→ Data supplied
○ ○ ○ ○ ○

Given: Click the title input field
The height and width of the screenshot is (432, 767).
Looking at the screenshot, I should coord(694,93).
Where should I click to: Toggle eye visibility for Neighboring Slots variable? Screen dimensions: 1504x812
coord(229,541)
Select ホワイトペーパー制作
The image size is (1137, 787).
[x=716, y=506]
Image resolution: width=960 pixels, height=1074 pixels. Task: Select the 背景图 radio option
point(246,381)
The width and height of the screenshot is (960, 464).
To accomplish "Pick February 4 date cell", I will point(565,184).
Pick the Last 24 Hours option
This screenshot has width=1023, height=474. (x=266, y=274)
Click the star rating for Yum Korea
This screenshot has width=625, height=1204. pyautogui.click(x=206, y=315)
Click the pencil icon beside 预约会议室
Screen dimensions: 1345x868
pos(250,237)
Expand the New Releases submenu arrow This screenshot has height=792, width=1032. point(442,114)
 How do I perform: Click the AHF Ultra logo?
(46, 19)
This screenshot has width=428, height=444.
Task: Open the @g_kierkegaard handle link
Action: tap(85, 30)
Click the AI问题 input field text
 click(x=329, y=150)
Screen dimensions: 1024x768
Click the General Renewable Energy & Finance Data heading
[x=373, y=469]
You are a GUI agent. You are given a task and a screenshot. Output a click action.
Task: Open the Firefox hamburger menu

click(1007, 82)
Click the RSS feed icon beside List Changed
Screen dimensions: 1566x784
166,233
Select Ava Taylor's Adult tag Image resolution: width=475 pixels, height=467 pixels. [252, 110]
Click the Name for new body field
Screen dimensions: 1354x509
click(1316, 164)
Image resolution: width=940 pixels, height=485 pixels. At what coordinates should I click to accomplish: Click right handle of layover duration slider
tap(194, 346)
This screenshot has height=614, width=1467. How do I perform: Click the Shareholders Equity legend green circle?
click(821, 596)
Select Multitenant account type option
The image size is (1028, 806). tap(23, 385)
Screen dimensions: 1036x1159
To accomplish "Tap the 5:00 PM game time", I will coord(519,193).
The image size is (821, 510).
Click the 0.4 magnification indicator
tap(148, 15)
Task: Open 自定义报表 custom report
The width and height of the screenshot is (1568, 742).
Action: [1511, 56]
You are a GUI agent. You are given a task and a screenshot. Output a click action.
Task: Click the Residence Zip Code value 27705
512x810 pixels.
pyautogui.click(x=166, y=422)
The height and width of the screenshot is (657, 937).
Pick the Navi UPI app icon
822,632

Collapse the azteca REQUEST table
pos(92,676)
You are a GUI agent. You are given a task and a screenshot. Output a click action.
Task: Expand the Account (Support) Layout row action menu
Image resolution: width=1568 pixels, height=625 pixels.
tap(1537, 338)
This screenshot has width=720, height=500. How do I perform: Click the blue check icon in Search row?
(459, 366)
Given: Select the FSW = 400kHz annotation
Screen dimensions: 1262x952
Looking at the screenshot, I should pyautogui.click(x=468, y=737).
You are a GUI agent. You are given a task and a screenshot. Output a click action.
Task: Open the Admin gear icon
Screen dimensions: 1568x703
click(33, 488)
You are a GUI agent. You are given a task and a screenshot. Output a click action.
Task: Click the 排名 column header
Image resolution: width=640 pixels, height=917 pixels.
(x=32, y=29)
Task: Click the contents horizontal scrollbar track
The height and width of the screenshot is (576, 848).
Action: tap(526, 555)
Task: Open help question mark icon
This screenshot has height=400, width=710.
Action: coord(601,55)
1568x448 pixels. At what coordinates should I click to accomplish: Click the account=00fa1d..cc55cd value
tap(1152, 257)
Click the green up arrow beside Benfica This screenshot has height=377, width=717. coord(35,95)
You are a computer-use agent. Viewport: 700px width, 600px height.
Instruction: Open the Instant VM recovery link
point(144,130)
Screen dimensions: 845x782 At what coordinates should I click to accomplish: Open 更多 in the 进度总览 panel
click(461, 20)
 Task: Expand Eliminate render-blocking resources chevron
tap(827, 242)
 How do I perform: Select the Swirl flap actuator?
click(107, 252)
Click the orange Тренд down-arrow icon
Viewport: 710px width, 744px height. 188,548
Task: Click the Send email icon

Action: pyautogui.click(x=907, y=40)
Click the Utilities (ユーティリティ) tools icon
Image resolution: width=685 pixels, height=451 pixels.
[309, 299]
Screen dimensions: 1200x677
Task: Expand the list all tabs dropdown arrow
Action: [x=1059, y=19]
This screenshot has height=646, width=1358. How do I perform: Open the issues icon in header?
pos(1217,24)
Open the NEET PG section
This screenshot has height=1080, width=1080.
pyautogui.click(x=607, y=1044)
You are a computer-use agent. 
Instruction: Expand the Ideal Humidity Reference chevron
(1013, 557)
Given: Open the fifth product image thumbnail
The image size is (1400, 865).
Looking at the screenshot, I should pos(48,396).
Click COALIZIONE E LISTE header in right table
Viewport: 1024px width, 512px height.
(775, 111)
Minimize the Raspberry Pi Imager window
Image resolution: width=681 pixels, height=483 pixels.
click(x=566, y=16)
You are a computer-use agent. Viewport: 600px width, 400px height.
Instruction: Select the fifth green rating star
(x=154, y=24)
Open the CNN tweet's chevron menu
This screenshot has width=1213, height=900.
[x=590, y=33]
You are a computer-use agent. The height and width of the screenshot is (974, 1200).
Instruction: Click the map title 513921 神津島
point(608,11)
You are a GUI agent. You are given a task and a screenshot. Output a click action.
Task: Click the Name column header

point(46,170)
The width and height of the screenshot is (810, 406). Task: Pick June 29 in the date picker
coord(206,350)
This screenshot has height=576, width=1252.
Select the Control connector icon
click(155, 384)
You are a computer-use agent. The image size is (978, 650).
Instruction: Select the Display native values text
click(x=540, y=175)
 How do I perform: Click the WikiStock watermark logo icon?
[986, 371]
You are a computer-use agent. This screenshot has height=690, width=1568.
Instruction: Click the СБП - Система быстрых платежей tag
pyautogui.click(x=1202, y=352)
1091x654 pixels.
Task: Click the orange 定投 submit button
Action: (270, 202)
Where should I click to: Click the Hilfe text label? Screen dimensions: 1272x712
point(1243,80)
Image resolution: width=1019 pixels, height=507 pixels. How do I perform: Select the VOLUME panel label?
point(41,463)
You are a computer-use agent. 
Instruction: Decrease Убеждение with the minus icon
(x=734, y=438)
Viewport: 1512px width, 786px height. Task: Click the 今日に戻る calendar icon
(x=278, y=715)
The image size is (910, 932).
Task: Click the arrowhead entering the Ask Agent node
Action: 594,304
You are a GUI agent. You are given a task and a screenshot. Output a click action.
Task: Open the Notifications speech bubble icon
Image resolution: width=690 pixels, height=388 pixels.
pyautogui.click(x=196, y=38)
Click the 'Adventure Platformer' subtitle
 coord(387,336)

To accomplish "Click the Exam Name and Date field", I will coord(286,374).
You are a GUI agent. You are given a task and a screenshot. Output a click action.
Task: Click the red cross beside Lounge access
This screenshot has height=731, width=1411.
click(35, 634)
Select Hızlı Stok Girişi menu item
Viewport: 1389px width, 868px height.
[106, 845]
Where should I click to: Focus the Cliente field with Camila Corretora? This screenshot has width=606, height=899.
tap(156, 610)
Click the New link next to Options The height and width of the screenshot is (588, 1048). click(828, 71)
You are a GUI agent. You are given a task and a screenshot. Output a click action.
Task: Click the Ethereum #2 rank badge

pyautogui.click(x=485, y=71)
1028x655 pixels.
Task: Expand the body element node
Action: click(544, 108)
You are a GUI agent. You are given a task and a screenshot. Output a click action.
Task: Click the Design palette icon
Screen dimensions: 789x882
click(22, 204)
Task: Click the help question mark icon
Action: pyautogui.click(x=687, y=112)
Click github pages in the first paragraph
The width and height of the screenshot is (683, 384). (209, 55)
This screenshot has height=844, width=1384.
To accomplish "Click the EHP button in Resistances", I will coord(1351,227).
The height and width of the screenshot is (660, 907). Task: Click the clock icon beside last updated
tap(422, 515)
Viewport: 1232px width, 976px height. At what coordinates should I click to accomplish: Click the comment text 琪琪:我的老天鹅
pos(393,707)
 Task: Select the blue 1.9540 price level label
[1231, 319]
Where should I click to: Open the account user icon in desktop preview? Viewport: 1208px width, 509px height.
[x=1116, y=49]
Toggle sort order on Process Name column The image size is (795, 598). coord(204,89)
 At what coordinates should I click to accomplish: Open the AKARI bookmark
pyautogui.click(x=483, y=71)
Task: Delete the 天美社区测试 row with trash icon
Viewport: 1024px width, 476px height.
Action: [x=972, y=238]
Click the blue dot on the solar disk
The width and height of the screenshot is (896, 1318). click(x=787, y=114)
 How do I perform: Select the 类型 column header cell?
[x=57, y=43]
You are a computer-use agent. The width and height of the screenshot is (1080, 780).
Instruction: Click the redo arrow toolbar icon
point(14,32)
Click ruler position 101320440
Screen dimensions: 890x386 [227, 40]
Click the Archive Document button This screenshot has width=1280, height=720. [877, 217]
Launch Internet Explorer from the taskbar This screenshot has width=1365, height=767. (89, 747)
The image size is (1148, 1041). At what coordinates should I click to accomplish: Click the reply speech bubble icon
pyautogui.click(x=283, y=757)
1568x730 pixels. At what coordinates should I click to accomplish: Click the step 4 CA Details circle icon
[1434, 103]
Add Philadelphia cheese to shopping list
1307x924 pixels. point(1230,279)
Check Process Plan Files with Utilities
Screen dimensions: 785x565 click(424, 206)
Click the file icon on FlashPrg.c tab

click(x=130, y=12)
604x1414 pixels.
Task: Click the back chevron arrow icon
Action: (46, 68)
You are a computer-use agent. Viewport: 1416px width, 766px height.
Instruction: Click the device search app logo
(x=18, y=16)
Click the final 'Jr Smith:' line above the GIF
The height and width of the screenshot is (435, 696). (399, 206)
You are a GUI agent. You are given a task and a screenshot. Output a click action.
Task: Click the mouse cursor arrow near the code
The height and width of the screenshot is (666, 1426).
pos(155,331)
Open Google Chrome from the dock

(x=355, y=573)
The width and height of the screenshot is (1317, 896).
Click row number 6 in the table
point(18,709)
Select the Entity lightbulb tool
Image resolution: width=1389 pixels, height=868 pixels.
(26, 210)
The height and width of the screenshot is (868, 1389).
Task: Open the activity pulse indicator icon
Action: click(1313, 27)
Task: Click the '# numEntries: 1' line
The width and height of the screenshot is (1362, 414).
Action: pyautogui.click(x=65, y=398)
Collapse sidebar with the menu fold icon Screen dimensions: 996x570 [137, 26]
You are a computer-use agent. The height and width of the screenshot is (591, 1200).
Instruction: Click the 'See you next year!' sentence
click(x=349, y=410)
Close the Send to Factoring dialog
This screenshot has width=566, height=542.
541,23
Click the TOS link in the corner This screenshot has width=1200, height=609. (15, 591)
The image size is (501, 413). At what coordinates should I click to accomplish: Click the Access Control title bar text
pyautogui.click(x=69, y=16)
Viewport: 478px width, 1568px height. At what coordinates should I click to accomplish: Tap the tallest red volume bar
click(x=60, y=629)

○ ○ ○ ○ ○

Show each line in the entries that holds the string "will".

To accomplish "Pick February 4 date cell", I will point(565,184).
To accomplish "Tap the 5:00 PM game time", I will coord(519,193).
To accomplish "Click the Exam Name and Date field", I will coord(286,374).
To accomplish "Click the EHP button in Resistances", I will coord(1351,227).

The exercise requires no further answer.